Can Pigs Fly? At This Point, Probably Not

In the past couple months, Chicago-based United Airlines joined several other airlines in limiting commercial airline travel for pets. The provider tightened the rules for comfort and emotional support animals; amphibians, goats, hedgehogs, insects, non-household birds, and all animals with tusks, horns, and hooves are no longer allowed to fly as service animals. To be honest, I don’t blame them; increasingly, passengers are bringing inappropriate pets into plane cabins under the guise of “emotional support.” Not only does this decrease the validity of emotional support animals (some of us actually need them to handle flight anxiety!), it’s just plain rude.

 

Now, I would love to travel with my pet potbellies if I could. But, even with these new airline restrictions, there are a few major issues with bringing a pig on an airplane.

 

  1. They’re huge! And I mean HUGE! Even the smallest adult potbelly pig, though still adorable, will weigh at least 70lbs—far more than the standard 20lb pet limit most airlines impose. It’s nearly the same as bringing a full-grown human child, albeit one who doesn’t speak, might scream, and can’t understand when you tell him to calm down.

 

  1. They’re loud! If you’ve never heard a pig scream… well… consider yourself lucky. Actually, watch this video. Incessant barking will get dogs—even service dogs—kicked off airplanes. I can’t imagine a pig keeping calm for a whole flight, and the only thing worse than a screaming baby and a barking dog is an unhappy potbelly pig.

 

  1. You can still bring your pet on vacation.
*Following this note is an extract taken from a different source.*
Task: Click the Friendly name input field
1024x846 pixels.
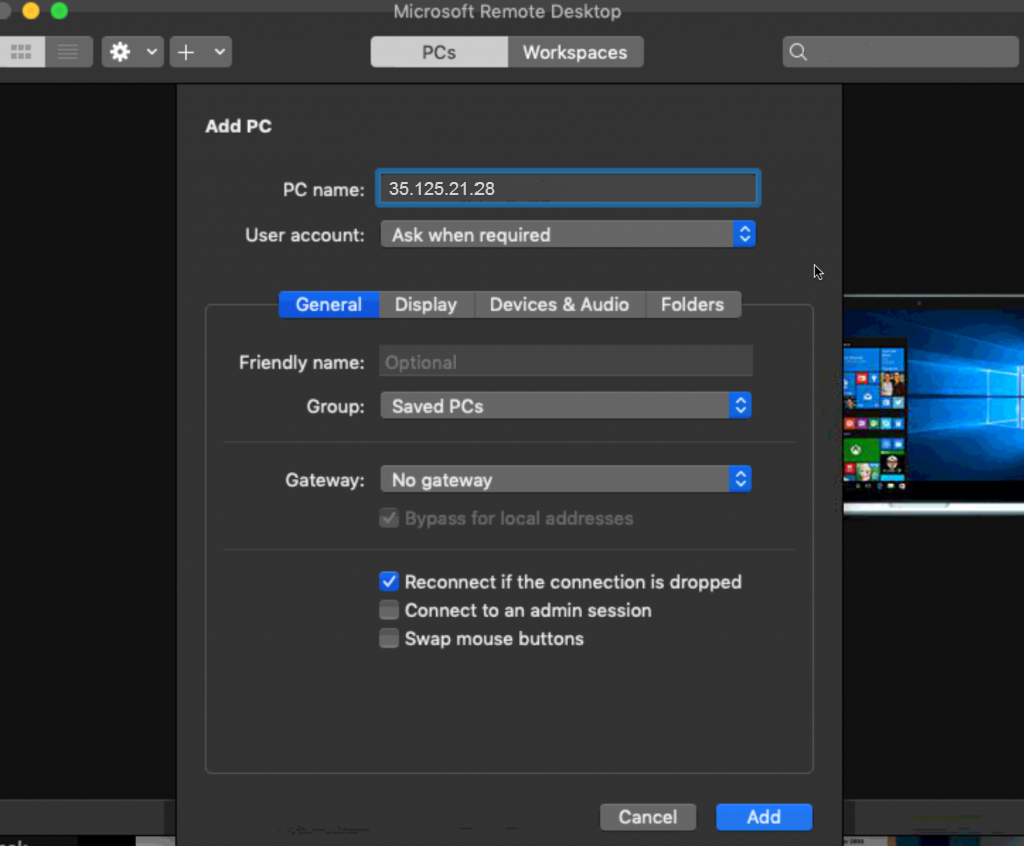Action: pyautogui.click(x=565, y=362)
If you really want to bring your pig, fly him as cargo. It’s expensive and time-consuming, but if your pet really needs to get somewhere, it’s an excellent option. Rates and availability vary by airline, but it’s worth looking into if you need your potbelly to join you on that beach getaway.

 

Now, of course, there is the occasional success story. In early 2016, this 28-year-old woman brought her pig, Hamlet, on a flight to Miami without an issue. Now, odds are that your pig is not as well-behaved as Hamlet, and even if an airline allows pet pigs, you and the animal will be better off if he just stays at home.